Explore audience insights from Google Analytics to learn more about your new user base: where do they live, what device do they use, what demographic attributes do they have (such as age or gender), and where else do they go on your website?
For example, for the hearing aid finance assistance page, Google Analytics unveils that 93% of visitors to that page live in the province in question, making them a great fit for both the content but also our client’s services.
Make additions and improvements to the page to drive action. On the hearing aid financing blog, our team incorporate prominent call-to-action (CTA) buttons encouraging readers to book an appointment or contact the clinic.

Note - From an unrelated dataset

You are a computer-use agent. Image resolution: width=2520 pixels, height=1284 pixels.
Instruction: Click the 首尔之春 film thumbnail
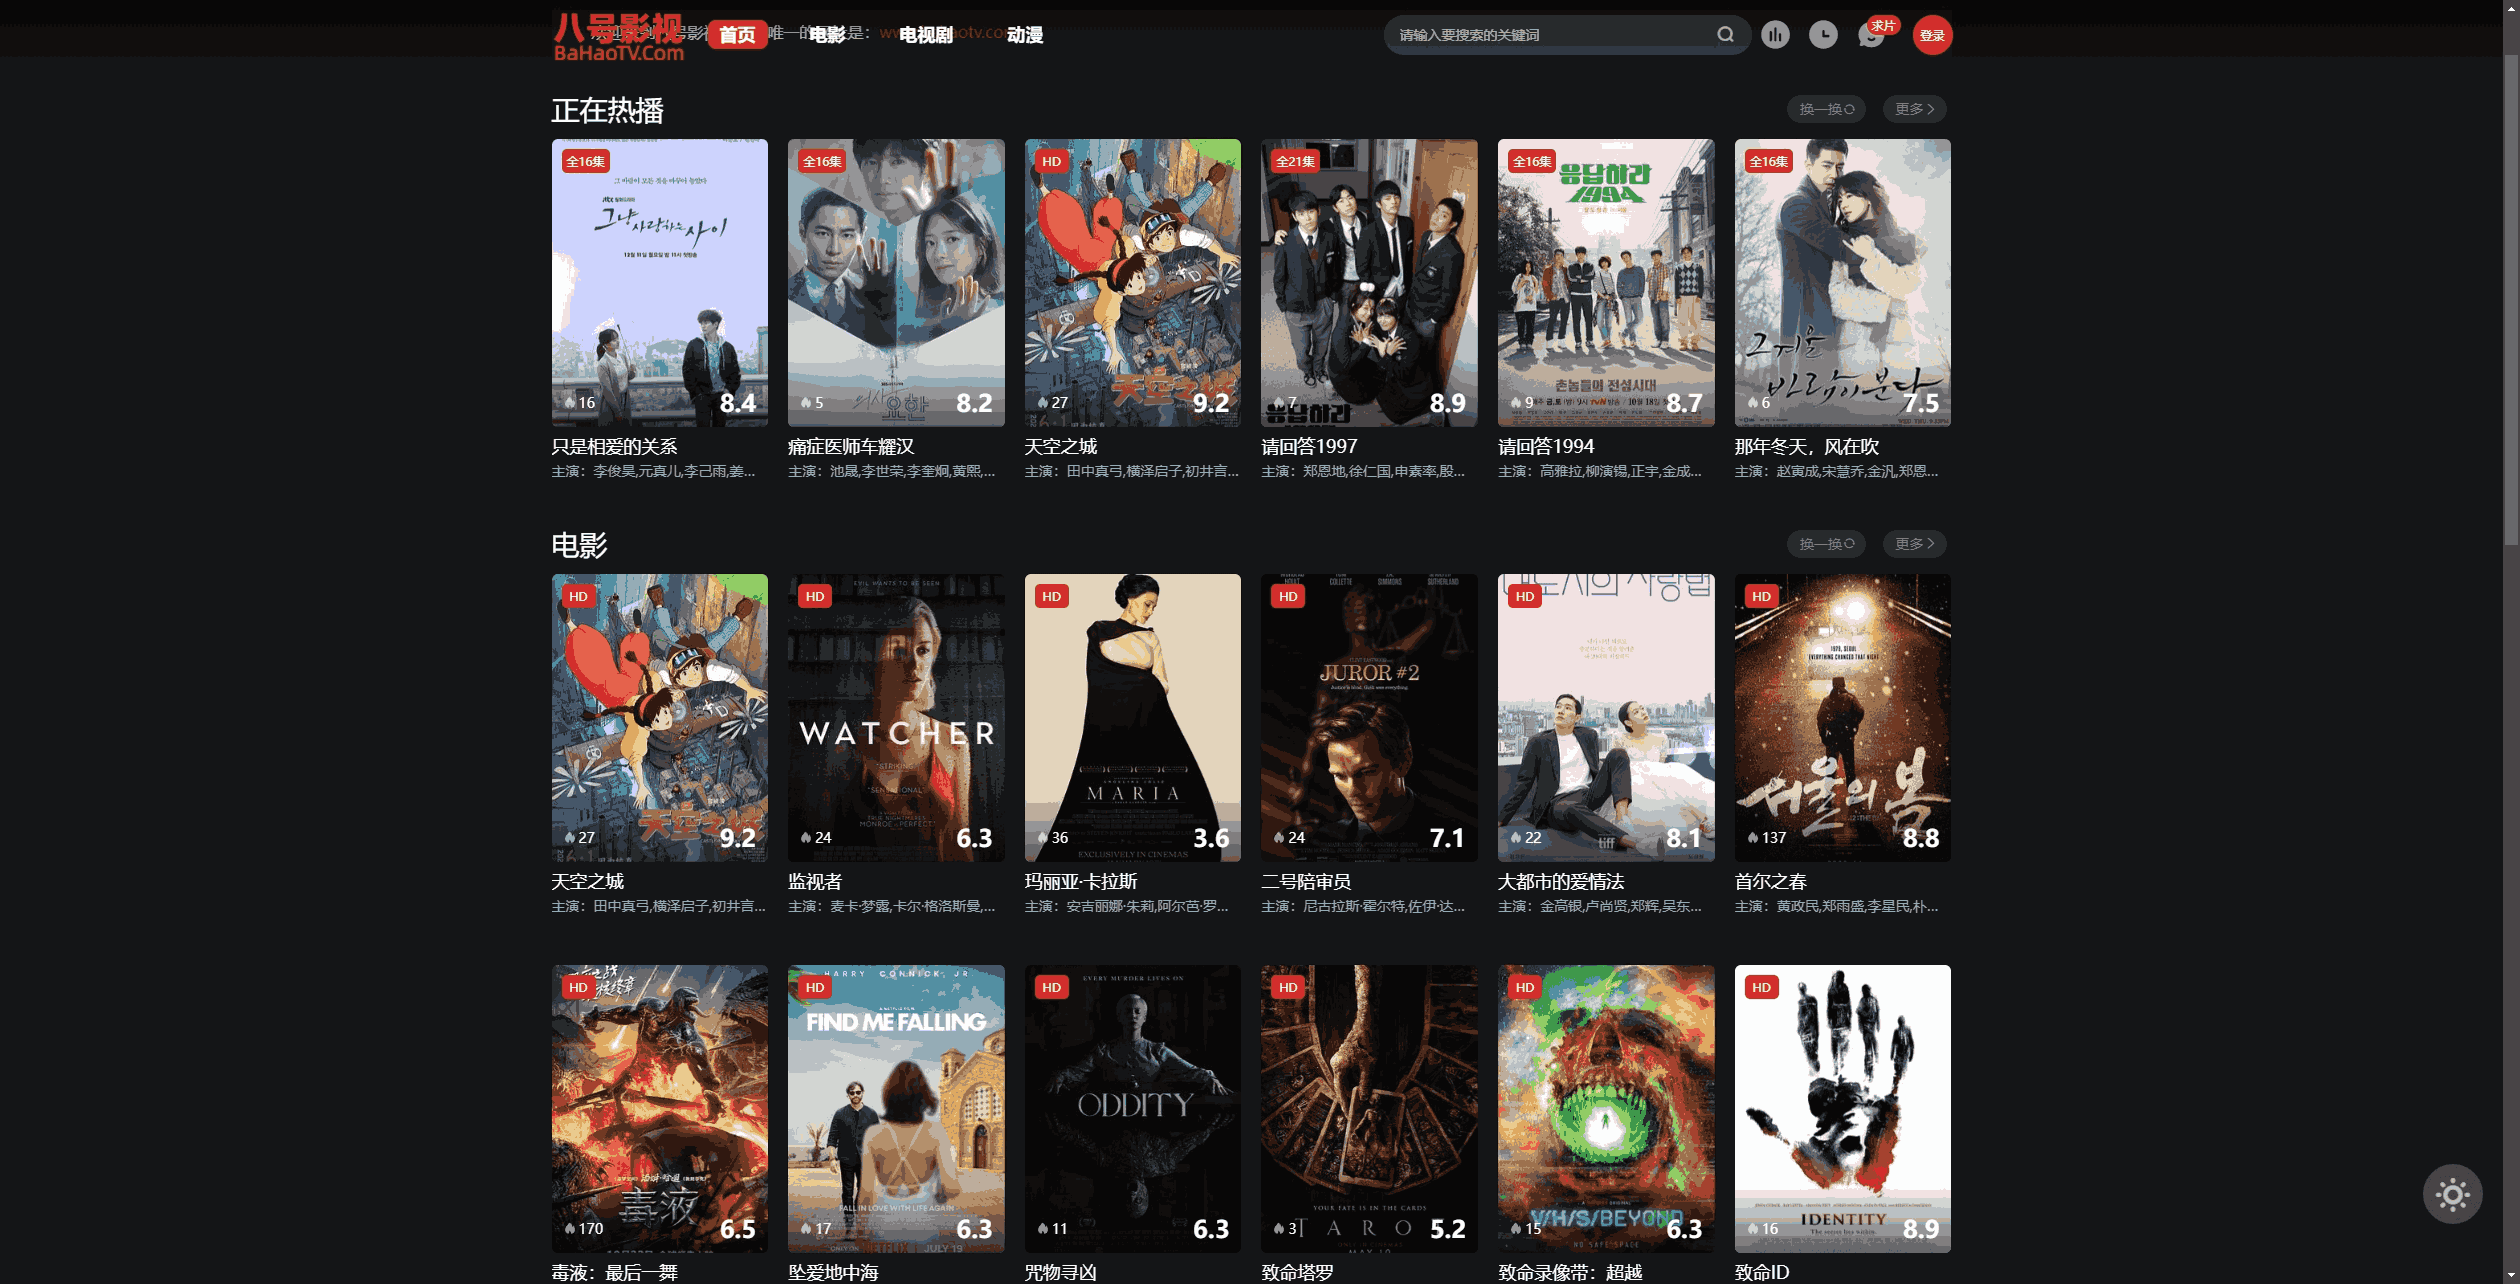(x=1840, y=716)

Prior to this addition, this blog generated just 11 calls or appointments over 2.5 years. Since adding these CTA buttons six months ago, the blog has generated 32 additional calls or appointments.
Actionable Takeaways
You should be data-driven and strategic with your website content and blogs, and you should invest in content marketing to attract new eyes and amplify your work. Even still, you can naturally generate a high volume of traffic and drive true business value for close to zero marketing investment, minus the cost or time to write content, by applying the lessons from this case study.
- Be strategic but patient
- Cast a wide net and trust the audience to tell you what resonates
- Amplify your content through multiple channels
- Understand your audience and their needs
- Leverage these learnings to improve content further and drive desired actions
Start applying these lessons today, and see how your blog can help your business grow and succeed.